La plaque de l’Oregon fixée à l’avant de la camionnette d’Alcide A. Lefebvre est légale, a tranché la juge Éliane Perreault, de la Cour supérieure.
Le tribunal a acquitté M. Lefebvre à qui la police de Châteauguay avait servi, en mai 2014, un constat d’infraction de 283 $ «pour avoir conduit un véhicule muni d’une plaque pouvant être confondue avec une plaque d’immatriculation émise par une autre autorité compétente». La Cour municipale de Châteauguay devant laquelle M. Lefebvre avait contesté sa contravention dans un premier temps l’avait déclaré coupable. Il a eu gain de cause en appel.

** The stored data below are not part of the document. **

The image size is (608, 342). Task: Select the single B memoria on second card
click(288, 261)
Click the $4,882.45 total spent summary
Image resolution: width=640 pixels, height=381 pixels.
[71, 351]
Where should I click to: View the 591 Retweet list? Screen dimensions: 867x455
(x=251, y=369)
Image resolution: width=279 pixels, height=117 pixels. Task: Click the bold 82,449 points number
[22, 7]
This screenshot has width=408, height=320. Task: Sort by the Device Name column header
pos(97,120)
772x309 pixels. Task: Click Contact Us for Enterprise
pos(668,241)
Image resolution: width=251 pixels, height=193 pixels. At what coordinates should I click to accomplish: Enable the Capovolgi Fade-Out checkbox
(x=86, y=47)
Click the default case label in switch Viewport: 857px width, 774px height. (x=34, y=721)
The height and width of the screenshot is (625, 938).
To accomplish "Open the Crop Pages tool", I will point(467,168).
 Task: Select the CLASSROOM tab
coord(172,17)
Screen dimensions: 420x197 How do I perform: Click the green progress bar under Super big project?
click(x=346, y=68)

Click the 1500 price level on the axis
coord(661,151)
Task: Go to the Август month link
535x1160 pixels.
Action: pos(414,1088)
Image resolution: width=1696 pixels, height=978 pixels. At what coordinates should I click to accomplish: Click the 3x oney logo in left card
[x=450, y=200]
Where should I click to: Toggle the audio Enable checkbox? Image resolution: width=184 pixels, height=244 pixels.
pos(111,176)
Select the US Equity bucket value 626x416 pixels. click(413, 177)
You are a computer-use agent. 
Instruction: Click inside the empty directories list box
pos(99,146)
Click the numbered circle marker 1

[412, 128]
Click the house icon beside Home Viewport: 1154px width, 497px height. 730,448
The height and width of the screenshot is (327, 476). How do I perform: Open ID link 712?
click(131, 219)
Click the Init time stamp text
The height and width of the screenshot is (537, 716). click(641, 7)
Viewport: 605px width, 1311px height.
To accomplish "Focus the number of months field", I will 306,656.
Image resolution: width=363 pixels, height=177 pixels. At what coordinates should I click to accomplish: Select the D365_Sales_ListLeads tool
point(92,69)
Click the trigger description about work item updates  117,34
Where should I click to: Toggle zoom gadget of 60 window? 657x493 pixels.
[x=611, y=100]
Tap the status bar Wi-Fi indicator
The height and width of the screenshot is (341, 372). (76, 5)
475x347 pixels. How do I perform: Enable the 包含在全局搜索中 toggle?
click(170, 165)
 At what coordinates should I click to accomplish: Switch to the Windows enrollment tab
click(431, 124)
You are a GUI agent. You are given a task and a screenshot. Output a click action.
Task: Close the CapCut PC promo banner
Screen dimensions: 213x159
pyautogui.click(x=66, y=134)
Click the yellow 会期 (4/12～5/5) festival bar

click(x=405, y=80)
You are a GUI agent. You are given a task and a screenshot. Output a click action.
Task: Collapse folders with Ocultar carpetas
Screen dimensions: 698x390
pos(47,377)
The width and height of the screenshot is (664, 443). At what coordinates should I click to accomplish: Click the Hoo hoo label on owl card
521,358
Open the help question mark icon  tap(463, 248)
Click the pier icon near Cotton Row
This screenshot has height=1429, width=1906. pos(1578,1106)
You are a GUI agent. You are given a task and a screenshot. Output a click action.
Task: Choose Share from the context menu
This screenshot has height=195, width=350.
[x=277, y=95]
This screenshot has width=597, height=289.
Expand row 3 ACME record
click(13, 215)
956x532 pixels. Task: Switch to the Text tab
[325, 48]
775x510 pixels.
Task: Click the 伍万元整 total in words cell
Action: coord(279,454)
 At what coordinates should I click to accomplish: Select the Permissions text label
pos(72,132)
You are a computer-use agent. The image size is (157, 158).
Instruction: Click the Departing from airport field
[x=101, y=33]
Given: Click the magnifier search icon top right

«C’était du déjà vu pour moi», a exposé M. Lefebvre au journal. Acheté en Oregon en 1990, son camion arbore la plaque de cet état à l’avant depuis ce temps. Elle est échue depuis 1992. La police de Châteauguay lui avait déjà remis un constat dans le passé pour cet ajout. Constat qui avait été retiré par les procureurs de la Ville, en décembre 2013.
Pas une plaque factice
Dans une lettre datée du 18 octobre 2013, dont M. Lefebvre a gardé copie, le cabinet Dunton Rainville lui donne raison à l’effet que «la plaque de l’Oregon, apposée devant votre véhicule, ne peut, en effet constituer une plaque factice au sens du Code de la sécurité routière».
M. Lefebvre a servi l’argument en appel. Il a aussi plaidé que la contravention remplie par le policier le 27 mai 2014 démontrait que sa plaque américaine ne créait pas de confusion.
Il a précisé avoir informé du jugement en sa faveur les procureurs de la Ville, la Cour municipale et le chef de police pour que les constables ne l’interceptent plus à ce sujet.